ICA elects first female President

Pauline Green, former chief executive of Co-operatives UK, has been elected President of the International Co-operative Alliance (ICA) at its General Assembly in Geneva. Dame Pauline — the sole candidate...

Pauline Green, former chief executive of Co-operatives UK, has been elected President of the International Co-operative Alliance (ICA) at its General
Assembly in Geneva.

Dame Pauline — the sole candidate for the role — is the first woman President of the organisation that dates back to 1895. Alban D’Amours, Chair of the ICA’s
Restructuring Working Group, who announced the appointment to delegates, said: “This is indeed an historic moment for the ICA as she becomes the first woman ICA President. It took a while before we got from one man, one vote to one person, one vote.”

Taking the podium, following her election, Dame Pauline said: “Thank you for the trust you have given me by electing me as President of our global movement.
I will pursue the development of the co-operative global family in my way and with all the passion and drive that I have. I have a particular message for the
hundreds of thousands of women serving our movement around the world. I want them to know that after nearly 115 years the ICA has its first woman President.

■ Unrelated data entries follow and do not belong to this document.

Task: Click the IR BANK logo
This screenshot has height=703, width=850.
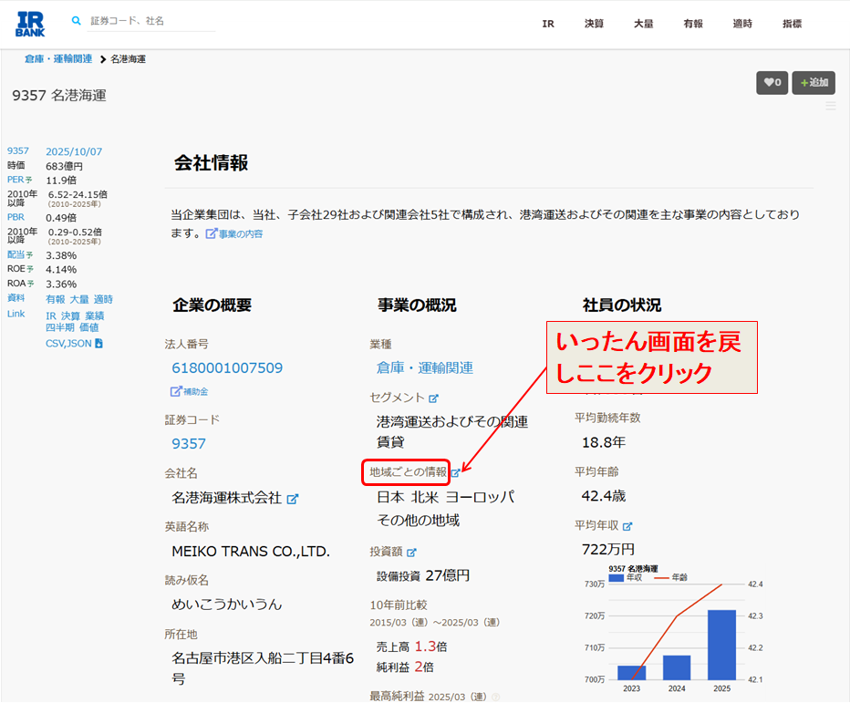Action: pyautogui.click(x=29, y=24)
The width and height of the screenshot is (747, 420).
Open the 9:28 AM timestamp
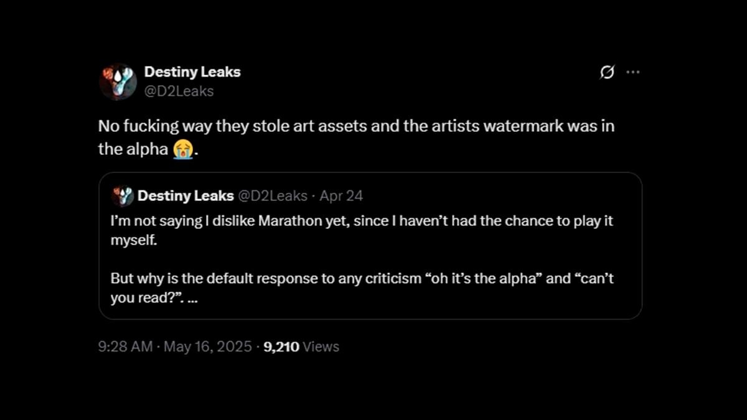125,347
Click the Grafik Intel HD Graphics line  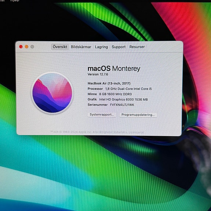click(118, 99)
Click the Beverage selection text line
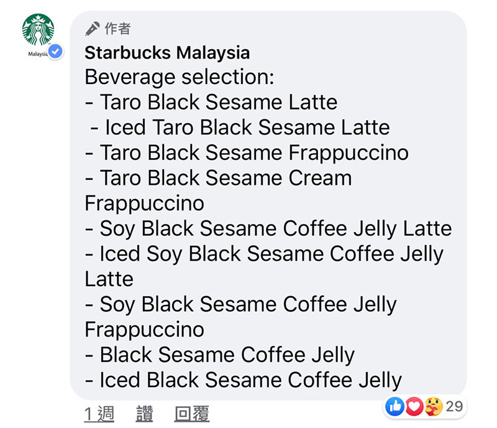 point(179,77)
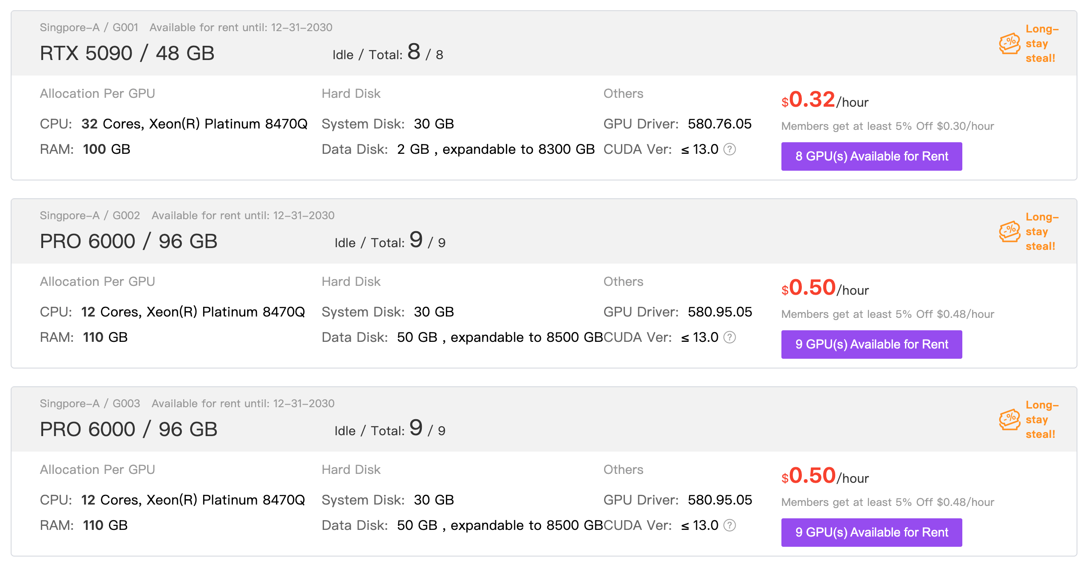Select the RTX 5090 / 48 GB title
The image size is (1089, 569).
(x=127, y=53)
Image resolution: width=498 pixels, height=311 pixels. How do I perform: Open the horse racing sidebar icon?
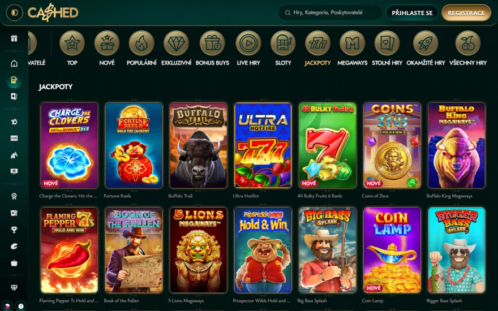tap(14, 155)
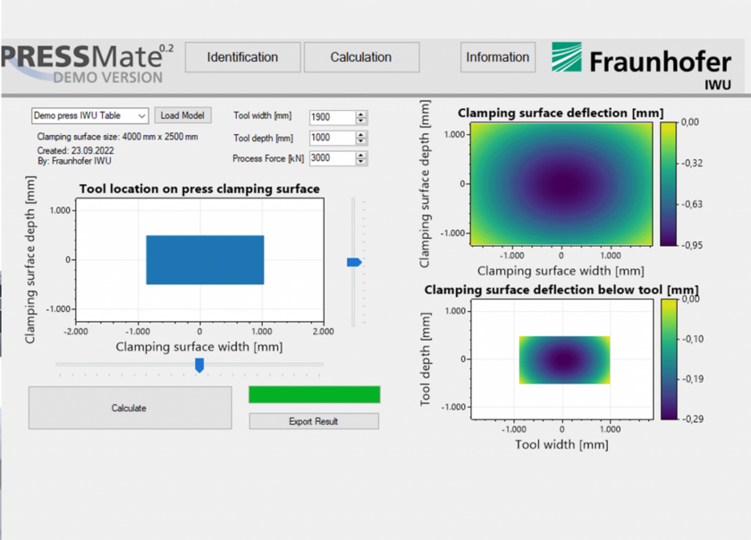
Task: Click the horizontal tool position slider handle
Action: [199, 365]
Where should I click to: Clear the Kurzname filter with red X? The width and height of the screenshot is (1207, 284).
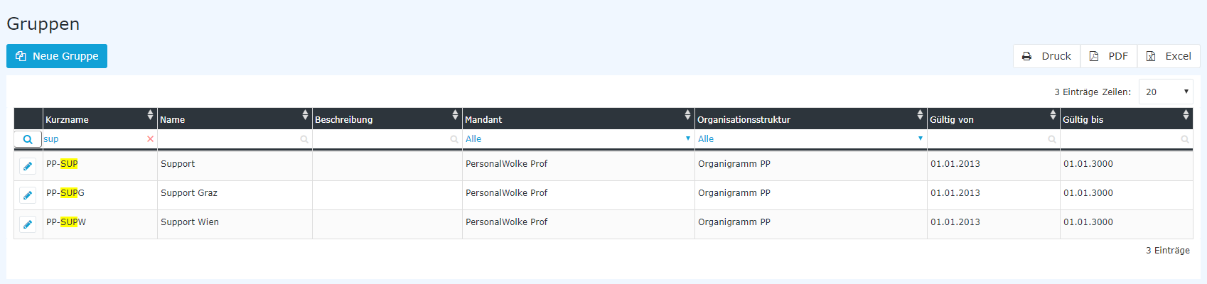pos(150,139)
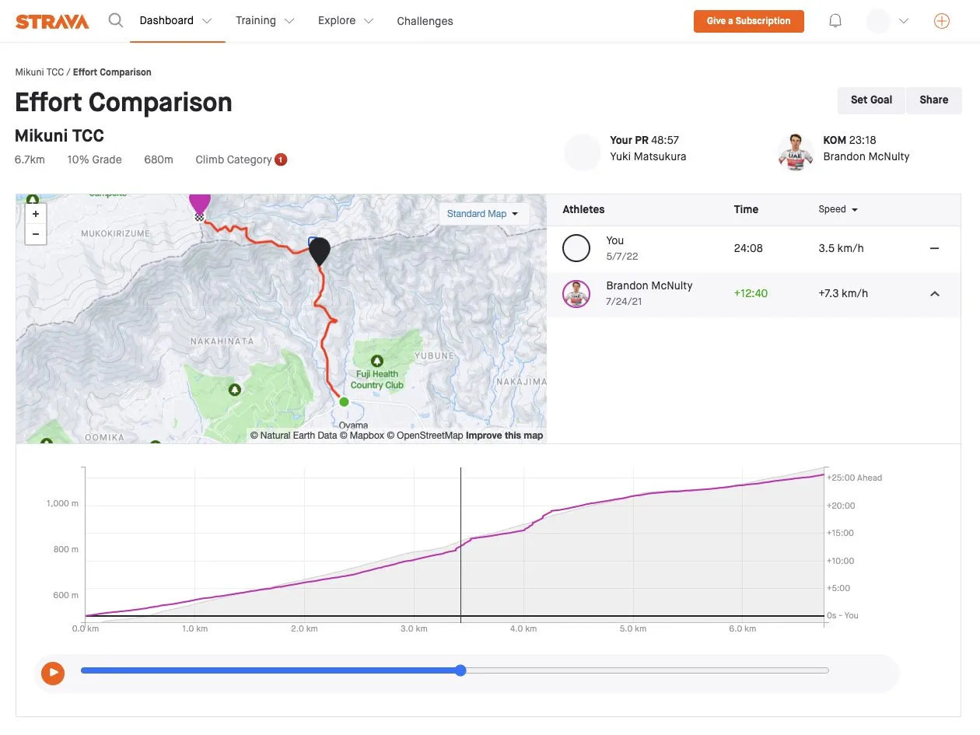The width and height of the screenshot is (980, 735).
Task: Open notifications bell
Action: point(835,21)
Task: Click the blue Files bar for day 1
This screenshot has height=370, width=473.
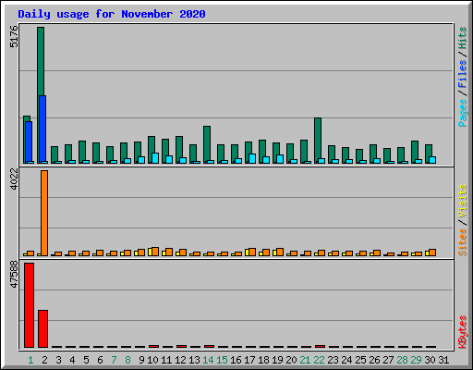Action: click(29, 142)

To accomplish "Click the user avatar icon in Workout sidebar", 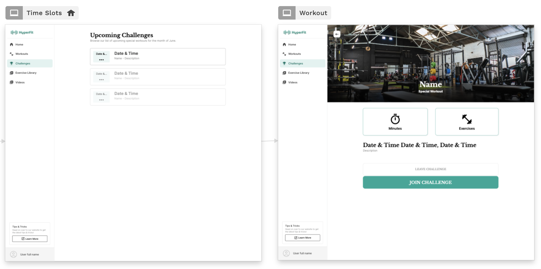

“I feel humbled to be its first woman President. But we all need to acknowledge that since its inception co-operation has upheld equality between men and women as a key principle. Yet around the world, often, that equality is more noticeable in its omission than its commission. And I hope our women co-operators take heart from having a woman President — and I can tell them that they will have all my support.”

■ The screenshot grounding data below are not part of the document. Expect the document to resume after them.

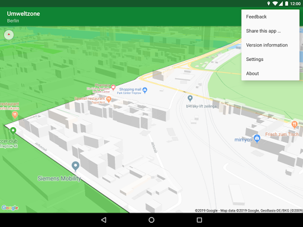Go to Android home screen button
The height and width of the screenshot is (227, 303).
click(152, 220)
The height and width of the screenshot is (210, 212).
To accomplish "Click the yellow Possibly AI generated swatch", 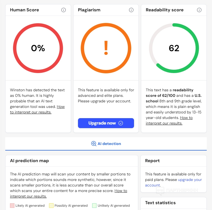I will pos(51,206).
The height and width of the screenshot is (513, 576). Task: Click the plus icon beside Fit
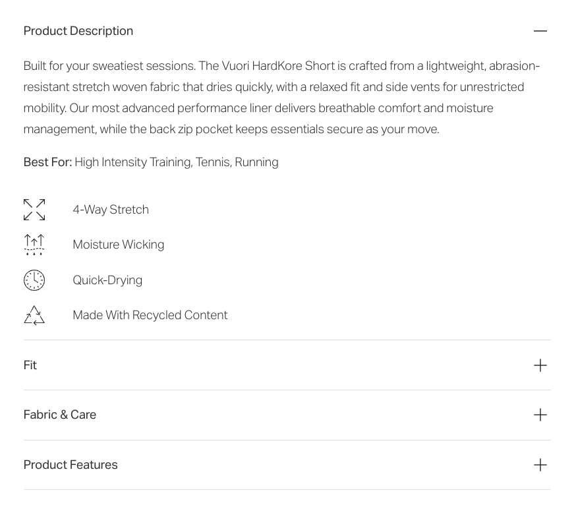click(x=540, y=365)
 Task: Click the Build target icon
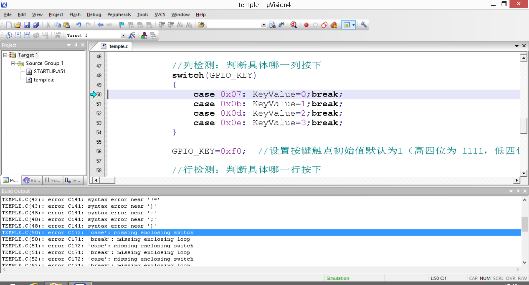[18, 35]
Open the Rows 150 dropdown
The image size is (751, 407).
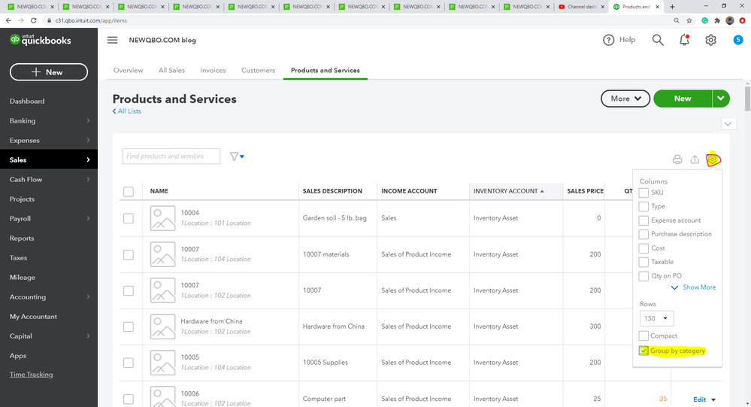click(x=657, y=318)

The ICA is the largest non-governmental organisation in the world and was founded in 1895 in London to unite and represent millions of co-operatives around
the globe. With a remit of promoting the co-operative economic and social model, the ICA enjoys consultative status at the United Nations and works closely with the International Labour Organisation.

Dame Pauline told the News: “I am obviously honoured and also humbled by my appointment. There has never been a greater need for increased international
co-operation than now. Whether you look at the climate threat, the global economic situation or international understanding, almost all of the world’s most pressing issues need co-operation to help sort them out. My role will be to promote co-operation, both economic and social, to help bring about positive change for all people and for all countries.”

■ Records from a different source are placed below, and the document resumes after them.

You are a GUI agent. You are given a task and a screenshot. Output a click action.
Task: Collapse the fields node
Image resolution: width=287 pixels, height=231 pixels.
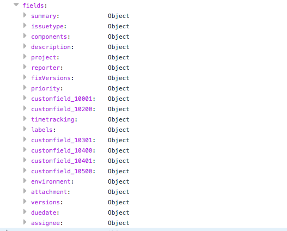click(16, 5)
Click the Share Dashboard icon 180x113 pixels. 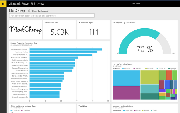pos(29,11)
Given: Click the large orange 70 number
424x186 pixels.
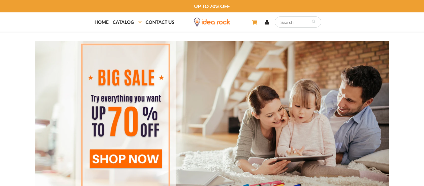Looking at the screenshot, I should 123,122.
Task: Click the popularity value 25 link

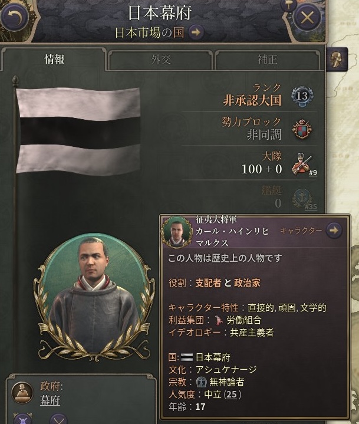Action: [232, 395]
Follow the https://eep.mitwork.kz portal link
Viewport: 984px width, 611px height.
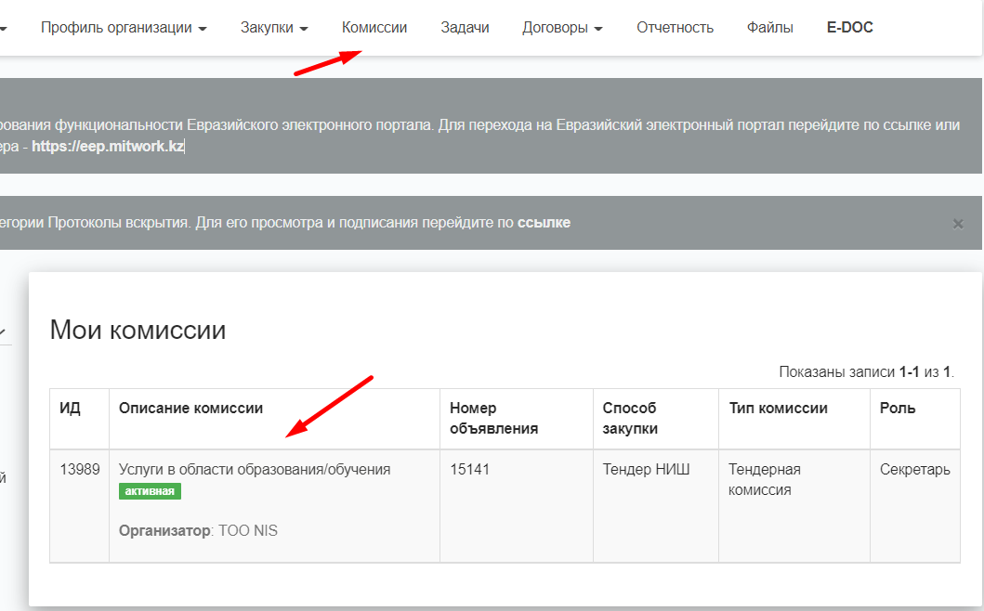pyautogui.click(x=107, y=147)
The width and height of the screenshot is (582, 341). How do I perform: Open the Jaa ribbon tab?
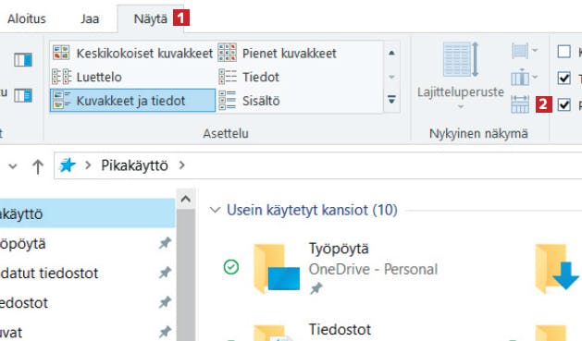pos(90,18)
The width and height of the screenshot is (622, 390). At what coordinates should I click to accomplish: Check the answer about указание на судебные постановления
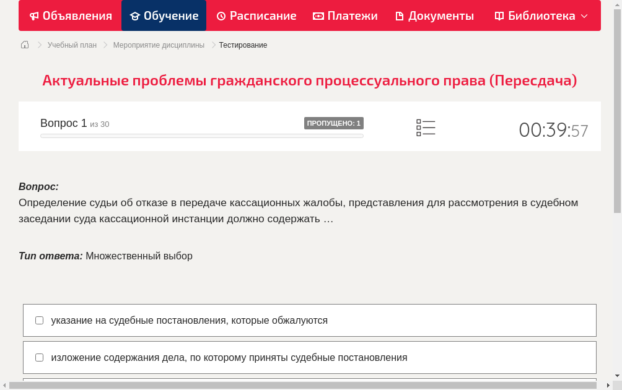pyautogui.click(x=39, y=320)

The current economic crisis has brought to the fore how interdependent the world’s financial markets are and how ordinary people have been alienated by big
corporate institutions. According to Dame Pauline, one of her key priorities as President of the ICA is going to be raising the profile of co-operatives as a grassroots movement with huge potential to empower people and communities. “Together the top 300 co-operatives globally are responsible for an aggregate turnover of $1.1 trillion, that’s nearly the same size as the Spanish economy. They really are a global force,” she said.

Addressing delegates, Dame Pauline said: “The ICA is a changed organisation, thanks to the quite incredible work of the outgoing global board and the support of the staff of the ICA in Geneva, New Delhi, Nairobi and Brussels, this organisation has reformed itself.

“Internally, the organisation is ready to move on from the reformed platform of the last few years. At the same time the world is travelling through a difficult and stressful economic period when trust and confidence in the traditional financial and business sectors has been severely shaken — some would say destroyed.

“It is time for change. A change of pace, change of focus and change of direction. In the true spirit of our founding fathers it is time for us to take our future in our own hands and begin to act like a real global organisation in the 21st Century.”

Another area of work that Dame Pauline is keen to address is the business benefit of working with other co-operatives around the world. “Too many co-operators
think that the ICA and other bodies are talking shops, but I am passionate that we demonstrate to our members how beneficial the ICA is. An excellent example is how at an ICA event a coffee growers’ co‑operative from Brazil met the US Cooperative Business International and this has resulted in direct business for the growers,” she told the News.

Ed Mayo, Secretary General of Co-operatives UK, added: “It is great that Pauline has been appointed to this position. Across the world co-ops play an important part in alleviating poverty and creating wealth and employment for millions of people. We are looking forward to working with the ICA and Pauline to make sure this message is heard as widely as possible.”